A hot work risk assessment is the upstream analytical document that justifies issuing a hot work permit. It is the written evaluation of every fire, explosion, vapour and personnel exposure hazard associated with a specific welding, oxy-cutting, grinding, brazing or soldering task, scored before any controls are applied and re-scored after controls have been agreed. Unlike the permit (which is the per-task authorisation that confirms controls are in place at the start of work), the assessment is the prior thinking that decides whether the work should proceed in this location at all, what vapour controls and atmospheric testing are required, how many fire watch personnel must be assigned and for how long, what hot work alternatives have been considered (substitution to mechanical fixing, cold work or relocation to a designated workshop) and what residual risk the supervisor and PCBU are accepting before the permit is written.

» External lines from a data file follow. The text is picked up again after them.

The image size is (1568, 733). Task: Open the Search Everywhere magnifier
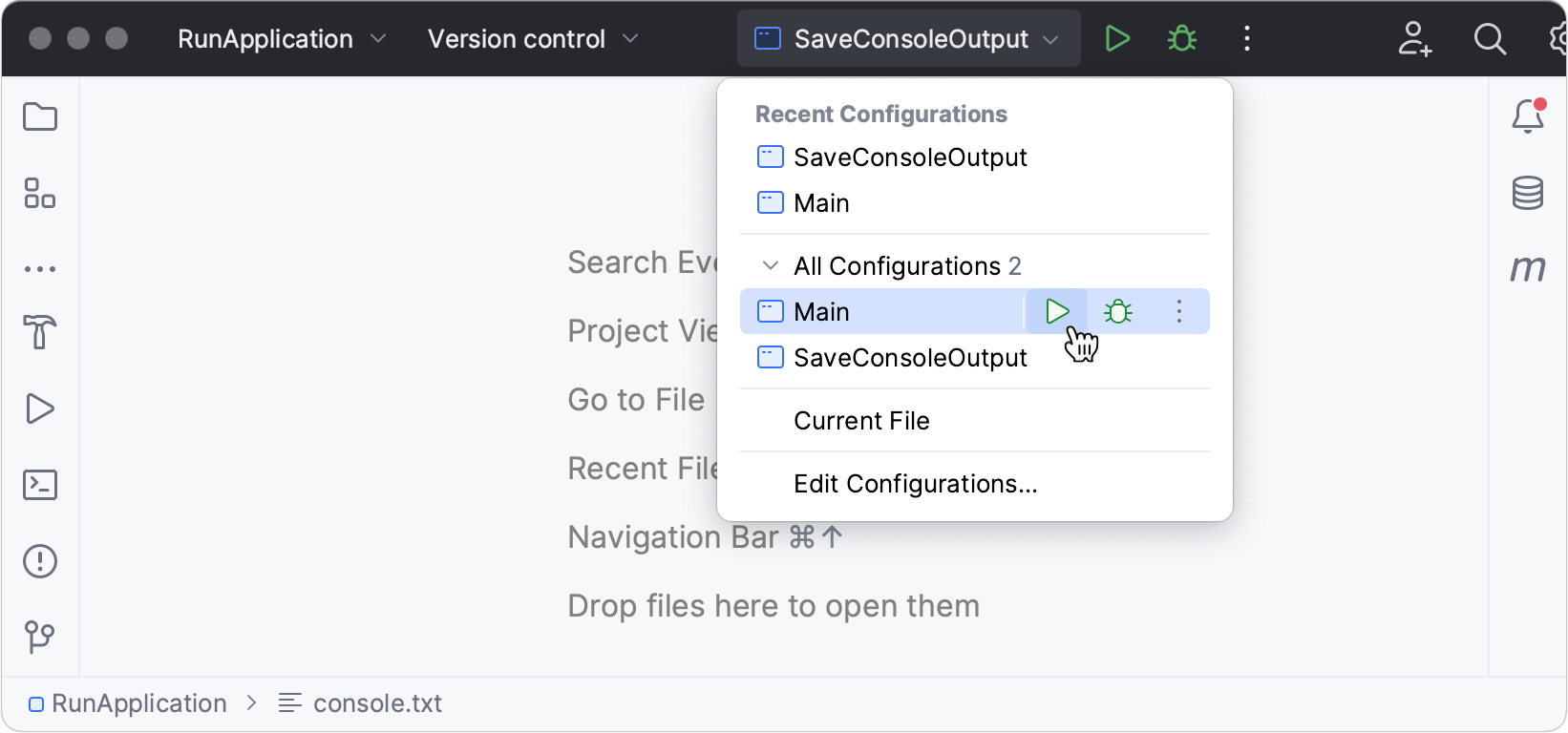[x=1490, y=38]
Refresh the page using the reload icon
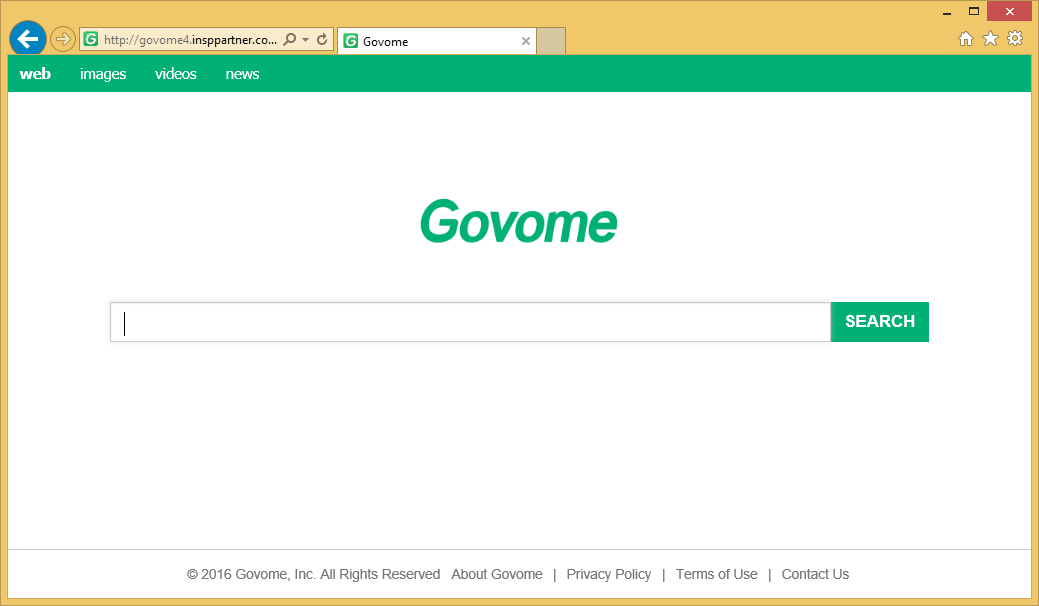 pos(322,40)
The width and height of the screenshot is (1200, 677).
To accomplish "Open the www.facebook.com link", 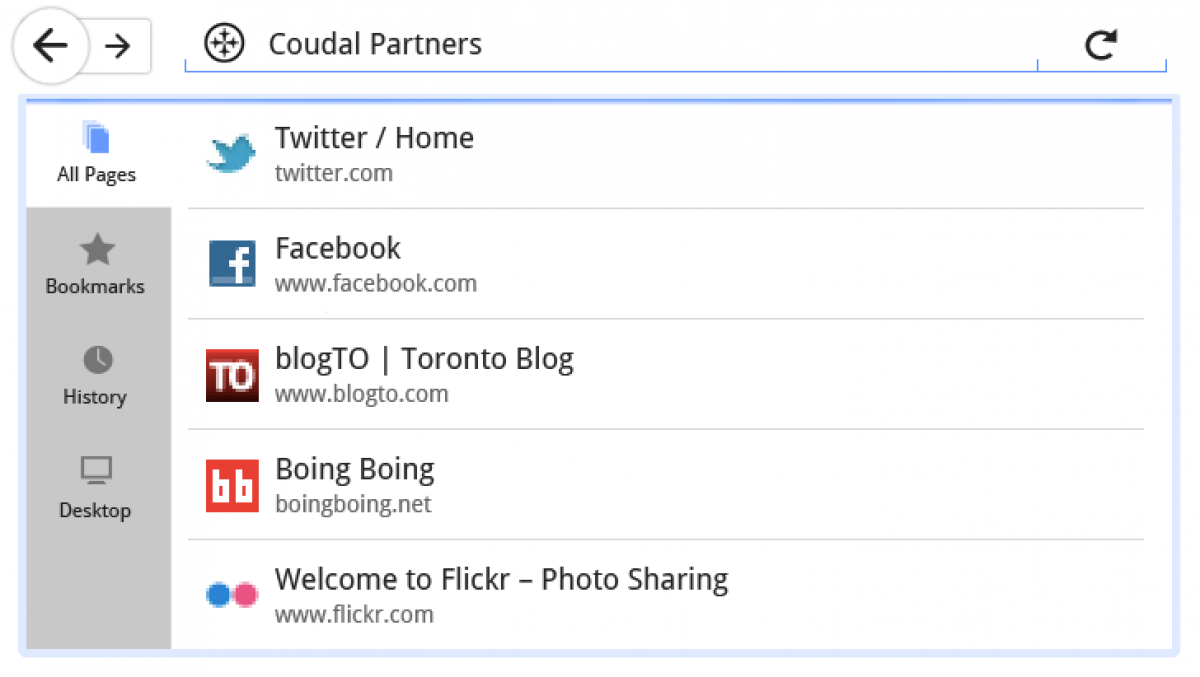I will coord(376,284).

The assessment sits at the head of the hot work permit-to-work chain used on Australian construction, mining, processing, marine and facility sites. It is anchored against AS 1674.1 (Safety in welding, brazing, cutting and allied processes - Fire precautions), AS 1674.2 (Electrical hazards), NFPA 51B (Standard for Fire Prevention During Welding, Cutting, and Other Hot Work), OSHA 29 CFR 1910.252 (Welding, cutting and brazing - General requirements), UK HSE HSG250 (Guidance on permit-to-work systems), and the UK COSHH framework for solvent and vapour exposure. WHS Regulations 2011 Chapter 3 Part 3.1 also requires the PCBU to identify reasonably foreseeable hazards and apply the hierarchy of controls before the work begins. WHS coordinators, fire wardens and major-project HSE managers complete the assessment at the planning stage, attach it to the permit register and re-run it whenever the location, fuel load, ventilation, adjacent process or fire watch staffing changes materially. Without a documented assessment, a regulator investigating a hot-work fire will find the permit has no evidential basis and the duty holder cannot demonstrate the reasonably practicable test under WHS Act 2011 Section 18.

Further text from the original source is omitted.